Six Low-Impact Exercises to Try Today


Sometimes the body cannot handle intense workouts. When you want to strengthen your body and keep it healthy and are looking for less intense workouts, there are low impact exercises to try!

Benefits of Low Impact Exercises

  • Increased cardiovascular health
  • Decreased risk of joint damage or injury
  • Sustained weight loss
  • Lowered cholesterol

Leg Stand

Stand next to a wall or something sturdy that you can use for support. Keep your legs hip-distance apart. Slowly lift one foot off the ground while keeping your standing leg slightly bent. Engage your abdominals to help with balance. Hold the pose for up to 30 seconds. Repeat with the other leg.


You don’t need a gym for this one! Go to any stairs in your home. Step on the first stair with your right leg. Lift your left leg off the floor, but do not place it on the next step. Hold the position for one count with just your right leg on the stair. After, step down with your left leg followed by the right. Repeat on the other side. Do 10 to 15 lifts on each leg.

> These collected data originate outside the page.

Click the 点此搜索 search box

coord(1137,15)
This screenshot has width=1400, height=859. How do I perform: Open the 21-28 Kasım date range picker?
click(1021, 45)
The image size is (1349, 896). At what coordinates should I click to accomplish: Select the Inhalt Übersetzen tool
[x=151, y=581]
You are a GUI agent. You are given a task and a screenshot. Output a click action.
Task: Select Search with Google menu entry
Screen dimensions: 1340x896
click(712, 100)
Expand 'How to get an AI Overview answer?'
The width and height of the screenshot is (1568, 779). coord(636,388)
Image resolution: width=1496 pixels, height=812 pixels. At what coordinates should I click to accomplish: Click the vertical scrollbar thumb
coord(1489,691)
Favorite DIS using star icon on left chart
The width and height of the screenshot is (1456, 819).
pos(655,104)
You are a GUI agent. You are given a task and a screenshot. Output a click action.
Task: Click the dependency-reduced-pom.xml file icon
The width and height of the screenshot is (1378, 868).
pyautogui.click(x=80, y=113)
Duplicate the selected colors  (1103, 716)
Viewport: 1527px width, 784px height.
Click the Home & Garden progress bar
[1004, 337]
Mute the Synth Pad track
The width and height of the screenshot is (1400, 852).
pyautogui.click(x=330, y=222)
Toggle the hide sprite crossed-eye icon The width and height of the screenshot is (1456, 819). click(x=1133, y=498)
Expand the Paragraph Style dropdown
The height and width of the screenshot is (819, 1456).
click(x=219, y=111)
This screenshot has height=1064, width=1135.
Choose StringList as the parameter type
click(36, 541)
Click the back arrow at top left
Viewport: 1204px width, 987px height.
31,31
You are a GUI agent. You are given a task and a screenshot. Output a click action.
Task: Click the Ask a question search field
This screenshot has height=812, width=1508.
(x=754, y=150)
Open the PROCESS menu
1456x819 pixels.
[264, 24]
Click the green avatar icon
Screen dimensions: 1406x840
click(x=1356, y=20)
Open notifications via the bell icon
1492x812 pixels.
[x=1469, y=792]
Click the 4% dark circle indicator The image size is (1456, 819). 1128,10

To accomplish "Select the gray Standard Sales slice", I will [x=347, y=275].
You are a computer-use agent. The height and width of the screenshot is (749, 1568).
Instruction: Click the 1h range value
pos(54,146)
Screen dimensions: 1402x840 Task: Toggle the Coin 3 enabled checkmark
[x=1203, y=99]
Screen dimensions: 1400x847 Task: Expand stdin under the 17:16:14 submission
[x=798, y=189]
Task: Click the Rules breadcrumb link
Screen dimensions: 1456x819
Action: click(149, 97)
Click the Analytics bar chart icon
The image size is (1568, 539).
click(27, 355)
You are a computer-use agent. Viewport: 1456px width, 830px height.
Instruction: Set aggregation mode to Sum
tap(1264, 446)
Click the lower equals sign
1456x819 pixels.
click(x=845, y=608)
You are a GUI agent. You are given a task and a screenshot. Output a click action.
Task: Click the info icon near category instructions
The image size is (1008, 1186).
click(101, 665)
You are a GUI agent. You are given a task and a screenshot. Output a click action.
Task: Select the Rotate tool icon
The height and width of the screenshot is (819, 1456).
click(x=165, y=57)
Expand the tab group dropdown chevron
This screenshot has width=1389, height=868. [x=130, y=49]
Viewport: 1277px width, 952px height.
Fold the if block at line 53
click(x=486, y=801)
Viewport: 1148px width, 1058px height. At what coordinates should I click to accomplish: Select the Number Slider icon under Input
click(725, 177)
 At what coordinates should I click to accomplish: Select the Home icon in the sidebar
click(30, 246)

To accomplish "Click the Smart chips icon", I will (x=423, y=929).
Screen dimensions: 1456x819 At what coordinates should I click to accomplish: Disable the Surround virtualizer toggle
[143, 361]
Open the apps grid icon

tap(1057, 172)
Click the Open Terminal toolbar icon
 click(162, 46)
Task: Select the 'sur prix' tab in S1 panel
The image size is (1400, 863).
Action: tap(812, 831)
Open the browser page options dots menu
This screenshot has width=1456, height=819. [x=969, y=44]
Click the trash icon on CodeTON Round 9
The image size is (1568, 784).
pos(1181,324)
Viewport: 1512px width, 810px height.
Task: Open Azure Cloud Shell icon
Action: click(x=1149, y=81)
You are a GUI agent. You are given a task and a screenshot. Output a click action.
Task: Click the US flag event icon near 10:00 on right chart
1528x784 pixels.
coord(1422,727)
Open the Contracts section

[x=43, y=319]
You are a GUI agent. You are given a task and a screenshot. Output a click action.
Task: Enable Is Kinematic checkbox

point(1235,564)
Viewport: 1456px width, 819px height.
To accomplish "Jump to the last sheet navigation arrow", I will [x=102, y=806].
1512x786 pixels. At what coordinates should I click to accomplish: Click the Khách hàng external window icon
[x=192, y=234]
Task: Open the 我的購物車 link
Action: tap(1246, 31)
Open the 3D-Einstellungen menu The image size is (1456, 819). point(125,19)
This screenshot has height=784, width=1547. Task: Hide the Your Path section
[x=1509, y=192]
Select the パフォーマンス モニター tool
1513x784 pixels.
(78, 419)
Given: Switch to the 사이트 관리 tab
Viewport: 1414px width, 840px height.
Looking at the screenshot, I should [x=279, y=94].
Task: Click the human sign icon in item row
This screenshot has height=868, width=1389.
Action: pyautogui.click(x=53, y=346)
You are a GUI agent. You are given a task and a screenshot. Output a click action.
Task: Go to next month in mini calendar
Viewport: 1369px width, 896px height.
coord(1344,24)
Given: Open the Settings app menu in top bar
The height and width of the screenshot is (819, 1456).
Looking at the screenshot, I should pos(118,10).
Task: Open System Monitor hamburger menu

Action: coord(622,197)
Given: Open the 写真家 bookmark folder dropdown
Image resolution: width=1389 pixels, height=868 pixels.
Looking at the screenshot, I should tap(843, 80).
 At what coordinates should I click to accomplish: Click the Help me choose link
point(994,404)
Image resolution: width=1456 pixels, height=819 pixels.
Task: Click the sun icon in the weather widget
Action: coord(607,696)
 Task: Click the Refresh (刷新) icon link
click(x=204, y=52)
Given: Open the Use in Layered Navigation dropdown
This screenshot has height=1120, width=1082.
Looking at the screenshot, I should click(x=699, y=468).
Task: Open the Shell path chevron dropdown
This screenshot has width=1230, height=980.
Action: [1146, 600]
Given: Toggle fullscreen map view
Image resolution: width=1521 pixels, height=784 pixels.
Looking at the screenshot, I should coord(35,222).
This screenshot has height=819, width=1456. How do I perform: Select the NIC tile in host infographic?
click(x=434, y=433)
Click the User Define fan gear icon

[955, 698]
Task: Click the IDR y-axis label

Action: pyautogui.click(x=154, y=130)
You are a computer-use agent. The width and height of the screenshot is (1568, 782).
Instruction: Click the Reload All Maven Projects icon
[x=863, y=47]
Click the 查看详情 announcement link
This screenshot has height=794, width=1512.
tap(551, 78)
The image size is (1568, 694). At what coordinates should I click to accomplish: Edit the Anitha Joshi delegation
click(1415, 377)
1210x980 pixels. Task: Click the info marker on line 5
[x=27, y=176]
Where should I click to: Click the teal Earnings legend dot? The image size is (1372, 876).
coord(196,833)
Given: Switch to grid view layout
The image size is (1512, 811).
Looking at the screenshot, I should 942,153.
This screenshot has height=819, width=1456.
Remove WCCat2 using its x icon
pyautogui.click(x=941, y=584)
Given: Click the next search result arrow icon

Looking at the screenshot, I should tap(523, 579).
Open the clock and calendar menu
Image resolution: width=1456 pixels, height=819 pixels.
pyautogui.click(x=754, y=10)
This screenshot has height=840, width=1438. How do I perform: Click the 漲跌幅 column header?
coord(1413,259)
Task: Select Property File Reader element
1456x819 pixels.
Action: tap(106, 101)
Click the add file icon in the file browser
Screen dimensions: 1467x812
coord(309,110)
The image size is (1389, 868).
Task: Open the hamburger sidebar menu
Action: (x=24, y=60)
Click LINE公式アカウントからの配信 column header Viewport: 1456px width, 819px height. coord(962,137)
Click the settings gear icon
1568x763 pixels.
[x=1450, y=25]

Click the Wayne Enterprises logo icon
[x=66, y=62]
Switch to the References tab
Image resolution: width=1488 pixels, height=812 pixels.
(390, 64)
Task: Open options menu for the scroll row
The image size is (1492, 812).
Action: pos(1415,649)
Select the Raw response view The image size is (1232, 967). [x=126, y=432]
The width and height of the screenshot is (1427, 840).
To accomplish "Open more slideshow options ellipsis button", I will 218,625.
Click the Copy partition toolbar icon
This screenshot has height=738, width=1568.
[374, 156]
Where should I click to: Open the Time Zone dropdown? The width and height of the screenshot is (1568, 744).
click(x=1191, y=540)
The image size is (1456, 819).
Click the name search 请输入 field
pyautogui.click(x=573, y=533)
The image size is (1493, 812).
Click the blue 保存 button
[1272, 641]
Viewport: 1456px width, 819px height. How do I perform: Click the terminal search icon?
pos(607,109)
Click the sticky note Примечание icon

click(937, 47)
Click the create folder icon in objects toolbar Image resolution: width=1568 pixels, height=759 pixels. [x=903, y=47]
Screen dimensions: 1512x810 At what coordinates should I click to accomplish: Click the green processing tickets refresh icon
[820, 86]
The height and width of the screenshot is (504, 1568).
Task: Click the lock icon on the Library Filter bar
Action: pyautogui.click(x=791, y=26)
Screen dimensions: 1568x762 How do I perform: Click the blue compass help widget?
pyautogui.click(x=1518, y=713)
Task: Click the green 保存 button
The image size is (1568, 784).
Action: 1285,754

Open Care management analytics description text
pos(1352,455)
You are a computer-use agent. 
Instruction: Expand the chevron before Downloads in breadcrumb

Walking is the easiest low-impact workout you can do every day. If you can take a walk, especially outside, three to five times a week, your body and mind will thank you! It releases positive endorphins, helps get oxygen to your body and can keep your body toned.


Stand up straight with your feet shoulder-width apart. Lower your upper body as if you were about to sit down in a chair. Make sure that your knees do not travel past your toes when you look down. When your thighs and buttocks are parallel to the floor, lift back up and repeat.

Low Plank

Lie face down on the floor, with your feet shoulder-width apart. Then raise your chest as you place your elbows under your shoulders. Then, make a fist with each hand and make sure your forearms are parallel.  Lift your body up so that you are supporting your weight on your forearms and your toes; keep your legs, hips and spine aligned. Hold for thirty seconds and repeat two more times.

Remember to never do an exercise if it causes pain or discomfort. Always consult with your doctor before starting a new exercise routine. These low impact exercises have low risk and major benefits when done throughout the week. Try them today!